◆ **PROVIDED PASSAGE**
And it might well be, though it is news to me if it’s being done in
Afghanistan. The physical reconstruction there is nothing to brag about,
at least according to Margaret Coker and Ann Usher. The title of their
recent article for the Austin-American Statesman sums it up well: “Four
years later, much U.S. aid in Afghanistan has had little impact.”
Their article cites such examples as an American re-built school that is
already crumbling apart. And they quote a July 05 Government Accounting
Office report as follows: “U.S. agencies fell short of most of their own
[construction] targets and misrepresented their progress to
decision-makers in Washington.”
Democracy is taking its lumps there, too. The day before Rice recommended
the Afghanistan Model, a Berlin-based group called Transparency
International released its 2005 Corruption Perceptions Index. Afghanistan
scored 2.5 out of 10, putting it among the
most
corrupt countries in the world and the single most corrupt of all the
former Soviet Republics.

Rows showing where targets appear

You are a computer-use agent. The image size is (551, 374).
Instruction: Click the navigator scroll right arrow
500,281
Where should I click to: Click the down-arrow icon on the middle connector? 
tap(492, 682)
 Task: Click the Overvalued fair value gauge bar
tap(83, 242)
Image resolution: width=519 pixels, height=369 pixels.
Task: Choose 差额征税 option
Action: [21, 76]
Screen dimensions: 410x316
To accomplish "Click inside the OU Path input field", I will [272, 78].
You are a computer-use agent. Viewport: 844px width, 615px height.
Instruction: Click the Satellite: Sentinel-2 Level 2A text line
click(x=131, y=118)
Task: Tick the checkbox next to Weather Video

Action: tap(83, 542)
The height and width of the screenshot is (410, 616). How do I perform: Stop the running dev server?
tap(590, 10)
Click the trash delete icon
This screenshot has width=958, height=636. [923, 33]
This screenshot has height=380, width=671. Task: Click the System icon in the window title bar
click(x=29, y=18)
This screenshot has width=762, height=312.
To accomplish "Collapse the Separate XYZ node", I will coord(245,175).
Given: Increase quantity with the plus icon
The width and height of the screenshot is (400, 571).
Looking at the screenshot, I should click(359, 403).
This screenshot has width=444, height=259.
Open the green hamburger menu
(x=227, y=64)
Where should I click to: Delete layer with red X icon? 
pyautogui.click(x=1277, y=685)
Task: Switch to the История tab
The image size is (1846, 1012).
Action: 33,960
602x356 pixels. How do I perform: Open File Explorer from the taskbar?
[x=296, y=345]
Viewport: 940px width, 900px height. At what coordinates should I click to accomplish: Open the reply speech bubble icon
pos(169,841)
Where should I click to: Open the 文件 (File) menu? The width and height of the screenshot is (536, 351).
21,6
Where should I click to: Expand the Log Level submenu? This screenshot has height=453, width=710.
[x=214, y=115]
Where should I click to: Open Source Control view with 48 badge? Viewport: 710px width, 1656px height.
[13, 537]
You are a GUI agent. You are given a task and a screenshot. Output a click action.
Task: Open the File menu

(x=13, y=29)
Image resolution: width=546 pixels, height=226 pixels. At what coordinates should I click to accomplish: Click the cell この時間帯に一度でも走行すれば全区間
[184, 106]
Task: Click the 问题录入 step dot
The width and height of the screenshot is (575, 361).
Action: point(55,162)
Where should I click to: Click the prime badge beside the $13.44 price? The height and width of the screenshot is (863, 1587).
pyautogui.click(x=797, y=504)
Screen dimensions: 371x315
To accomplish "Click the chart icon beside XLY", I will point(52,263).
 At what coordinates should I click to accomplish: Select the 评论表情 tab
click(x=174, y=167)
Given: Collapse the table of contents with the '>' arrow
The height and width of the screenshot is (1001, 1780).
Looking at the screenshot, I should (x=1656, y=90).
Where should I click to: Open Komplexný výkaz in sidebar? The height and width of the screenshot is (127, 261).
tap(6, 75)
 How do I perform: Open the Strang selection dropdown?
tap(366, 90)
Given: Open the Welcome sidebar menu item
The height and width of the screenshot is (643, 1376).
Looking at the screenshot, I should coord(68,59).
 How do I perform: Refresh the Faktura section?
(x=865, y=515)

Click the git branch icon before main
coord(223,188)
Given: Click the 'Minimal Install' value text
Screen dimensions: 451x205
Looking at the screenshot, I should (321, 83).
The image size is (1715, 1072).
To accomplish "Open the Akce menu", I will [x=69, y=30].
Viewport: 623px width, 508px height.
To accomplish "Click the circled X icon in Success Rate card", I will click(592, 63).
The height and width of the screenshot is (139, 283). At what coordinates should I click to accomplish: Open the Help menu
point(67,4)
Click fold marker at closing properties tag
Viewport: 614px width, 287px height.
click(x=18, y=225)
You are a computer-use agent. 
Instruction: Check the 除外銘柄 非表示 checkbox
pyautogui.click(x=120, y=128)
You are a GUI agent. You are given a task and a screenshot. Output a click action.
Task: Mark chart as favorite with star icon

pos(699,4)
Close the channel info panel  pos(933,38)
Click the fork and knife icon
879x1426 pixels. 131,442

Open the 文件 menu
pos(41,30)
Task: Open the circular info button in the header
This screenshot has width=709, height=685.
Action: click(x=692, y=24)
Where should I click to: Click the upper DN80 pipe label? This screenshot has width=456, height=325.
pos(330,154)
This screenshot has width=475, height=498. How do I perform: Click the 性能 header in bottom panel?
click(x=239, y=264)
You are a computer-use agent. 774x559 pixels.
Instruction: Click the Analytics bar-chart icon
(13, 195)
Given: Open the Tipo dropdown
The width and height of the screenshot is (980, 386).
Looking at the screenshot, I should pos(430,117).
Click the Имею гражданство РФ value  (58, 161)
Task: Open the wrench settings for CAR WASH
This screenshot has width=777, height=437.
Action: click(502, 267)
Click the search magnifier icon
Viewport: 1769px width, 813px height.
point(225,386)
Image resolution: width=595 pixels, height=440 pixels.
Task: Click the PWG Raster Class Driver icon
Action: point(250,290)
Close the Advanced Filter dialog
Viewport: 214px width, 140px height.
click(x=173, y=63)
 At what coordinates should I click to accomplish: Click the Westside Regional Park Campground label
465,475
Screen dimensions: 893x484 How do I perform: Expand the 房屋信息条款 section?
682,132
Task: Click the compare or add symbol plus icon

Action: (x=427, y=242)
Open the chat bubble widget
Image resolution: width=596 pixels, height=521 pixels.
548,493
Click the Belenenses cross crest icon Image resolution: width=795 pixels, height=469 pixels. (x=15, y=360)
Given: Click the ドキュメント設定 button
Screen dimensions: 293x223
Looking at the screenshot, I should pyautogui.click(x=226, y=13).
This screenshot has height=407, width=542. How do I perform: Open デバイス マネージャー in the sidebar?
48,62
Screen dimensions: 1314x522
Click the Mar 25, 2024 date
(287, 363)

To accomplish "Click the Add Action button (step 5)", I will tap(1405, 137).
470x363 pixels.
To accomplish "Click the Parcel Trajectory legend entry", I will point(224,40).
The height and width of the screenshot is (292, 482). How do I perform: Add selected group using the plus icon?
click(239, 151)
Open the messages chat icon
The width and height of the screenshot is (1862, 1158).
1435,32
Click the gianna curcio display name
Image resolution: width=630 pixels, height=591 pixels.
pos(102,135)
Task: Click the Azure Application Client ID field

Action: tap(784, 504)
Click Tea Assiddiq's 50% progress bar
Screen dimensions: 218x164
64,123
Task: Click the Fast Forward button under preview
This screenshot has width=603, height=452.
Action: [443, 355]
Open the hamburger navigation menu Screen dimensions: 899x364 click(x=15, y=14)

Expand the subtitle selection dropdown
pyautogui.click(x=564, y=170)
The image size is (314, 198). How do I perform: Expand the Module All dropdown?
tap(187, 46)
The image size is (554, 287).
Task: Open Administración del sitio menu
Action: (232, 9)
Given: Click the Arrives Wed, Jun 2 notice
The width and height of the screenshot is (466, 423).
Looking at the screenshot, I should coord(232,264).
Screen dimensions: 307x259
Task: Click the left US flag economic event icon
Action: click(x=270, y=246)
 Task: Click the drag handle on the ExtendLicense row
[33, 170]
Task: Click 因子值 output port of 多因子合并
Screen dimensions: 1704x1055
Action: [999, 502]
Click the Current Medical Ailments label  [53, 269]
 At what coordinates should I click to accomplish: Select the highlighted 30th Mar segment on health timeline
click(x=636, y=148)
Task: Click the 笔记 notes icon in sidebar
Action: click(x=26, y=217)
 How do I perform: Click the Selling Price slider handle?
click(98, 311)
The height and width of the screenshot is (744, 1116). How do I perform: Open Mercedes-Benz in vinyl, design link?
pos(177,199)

◆ **TO DO**
(1) List every person named in the passage on U.S. aid in Afghanistan.
(2) Retype the passage on U.S. aid in Afghanistan word for word, starting at "Their article cites" and ending at "former Soviet Republics.".

◆ **IN RESPONSE**
(1)
Margaret Coker
Ann Usher
Rice

(2)
Their article cites such examples as an American re-built school that is
already crumbling apart. And they quote a July 05 Government Accounting
Office report as follows: “U.S. agencies fell short of most of their own
[construction] targets and misrepresented their progress to
decision-makers in Washington.”
Democracy is taking its lumps there, too. The day before Rice recommended
the Afghanistan Model, a Berlin-based group called Transparency
International released its 2005 Corruption Perceptions Index. Afghanistan
scored 2.5 out of 10, putting it among the
most
corrupt countries in the world and the single most corrupt of all the
former Soviet Republics.